EDUCATION: (1=graduate school, 2=university, 3=high school, 4=others, 5=unknown, 6=unknown)

MARRIAGE: Marital status (1=married, 2=single, 3=others)

AGE: Age in years

PAY_0: Repayment status in September, 2005 (-1=pay duly, 1=payment delay for one month, 2=payment delay for two months, ... 8=payment delay for eight months, 9=payment delay for nine months and above)

PAY_2: Repayment status in August, 2005 (scale same as above)

PAY_3: Repayment status in July, 2005 (scale same as above)
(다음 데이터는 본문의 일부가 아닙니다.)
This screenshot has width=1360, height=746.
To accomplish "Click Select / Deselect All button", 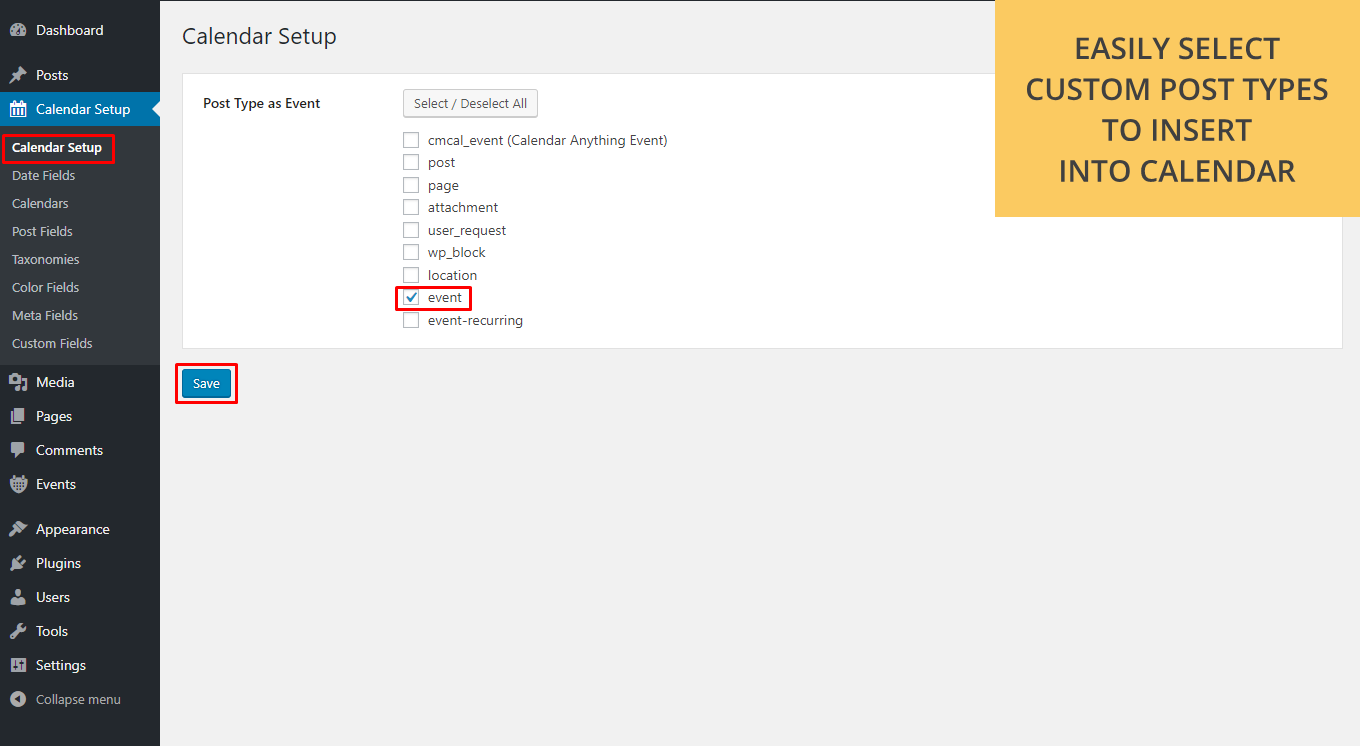I will [470, 103].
PAY_4: Repayment status in June, 2005 (scale same as above)

PAY_5: Repayment status in May, 2005 (scale same as above)

PAY_6: Repayment status in April, 2005 (scale same as above)

BILL_AMT1: Amount of bill statement in September, 2005 (NT dollar)
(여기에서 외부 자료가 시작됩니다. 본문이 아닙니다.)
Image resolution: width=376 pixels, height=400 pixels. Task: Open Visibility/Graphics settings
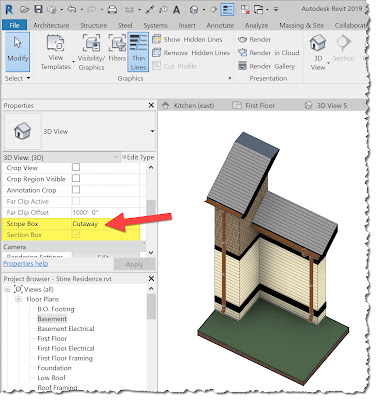coord(91,52)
BILL_AMT2: Amount of bill statement in August, 2005 (NT dollar)

BILL_AMT3: Amount of bill statement in July, 2005 (NT dollar)
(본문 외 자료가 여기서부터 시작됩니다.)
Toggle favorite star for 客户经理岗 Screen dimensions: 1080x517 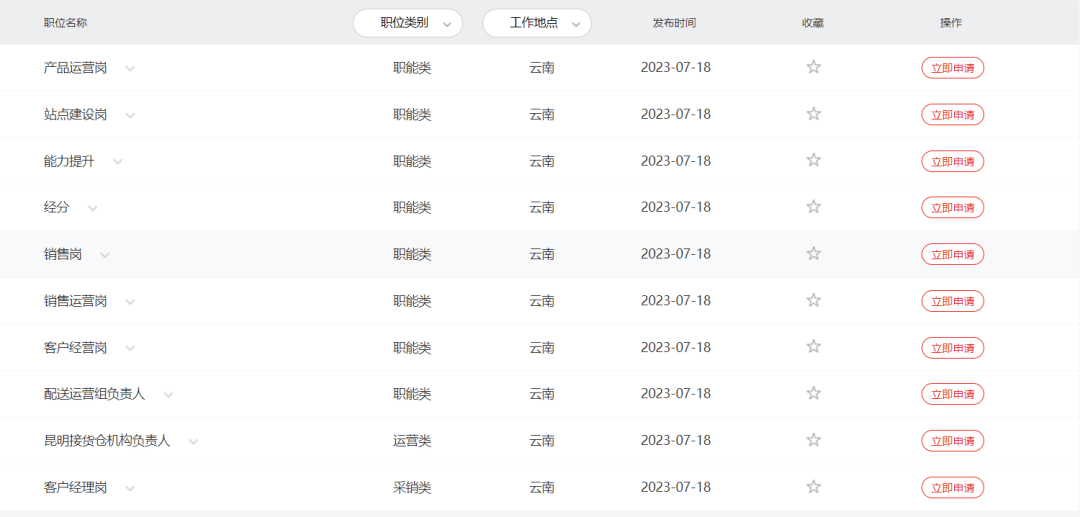(813, 487)
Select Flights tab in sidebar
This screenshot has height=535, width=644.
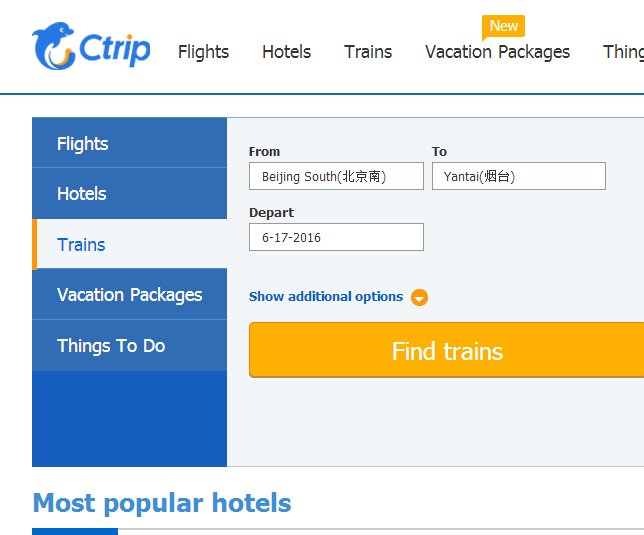pos(129,143)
BILL_AMT4: Amount of bill statement in June, 2005 (NT dollar)

BILL_AMT5: Amount of bill statement in May, 2005 (NT dollar)

BILL_AMT6: Amount of bill statement in April, 2005 (NT dollar)

PAY_AMT1: Amount of previous payment in September, 2005 (NT dollar)

PAY_AMT2: Amount of previous payment in August, 2005 (NT dollar)

PAY_AMT3: Amount of previous payment in July, 2005 (NT dollar)

PAY_AMT4: Amount of previous payment in June, 2005 (NT dollar)

PAY_AMT5: Amount of previous payment in May, 2005 (NT dollar)

PAY_AMT6: Amount of previous payment in April, 2005 (NT dollar)

default.payment.next.month: Default payment (1=yes, 0=no)



[1] 'EDUCATION', 'MARRIAGE' 두 변수를 키로 'LIMIT_BAL'(한도)의 평균값을 집계한 데이터프레임을 생성하라

[2] 'EDUCATION', 'MARRIAGE' 두 변수를 키로 'BILL_AMT6'(6개월차 청구금액)의 중위수를 집계한 데이터 프레임을 생성하라

[3] 생성된 두 개의 데이터프레임을 하나로 결합하라

[4] 생성된 데이터프레임을 'LIMIT_BAL'이 큰 고객부터 10명까지 화면에 출력하라

[5] LIMIT_BAL과 BILL_AMT5~BILL_AMT6의 평균간의 관계를 scatter plot으로 시각화하라



--- 답안 예 -----------------


# [1]

df003 = dfcr01[['EDUCATION', 'MARRIAGE','LIMIT_BAL']].groupby(['EDUCATION', 'MARRIAGE']).mean().reset_index()


# [2]

df003.columns = ['EDUCATION', 'MARRIAGE','LIMIT_BAL_avg']

df003


# [3]

df004 = dfcr01[['EDUCATION', 'MARRIAGE','BILL_AMT6']].groupby(['EDUCATION', 'MARRIAGE']).median().reset_index()

df004.columns = ['EDUCATION', 'MARRIAGE','BILL_AMT6_mdn']

df004


# [4]

df005 = df003.merge(df004, on=['EDUCATION', 'MARRIAGE'], how='left')

df005.sort_values('LIMIT_BAL_avg').head(10)


# [5]

plt.scatter(rjitt(dfcr01.LIMIT_BAL), rjitt((dfcr01.BILL_AMT5+dfcr01.BILL_AMT6)/2),

           s=1,alpha=0.1)

plt.xlabel('LIMIT_BAL')

plt.ylabel('BILL_AMT 2M AVG')

plt.show()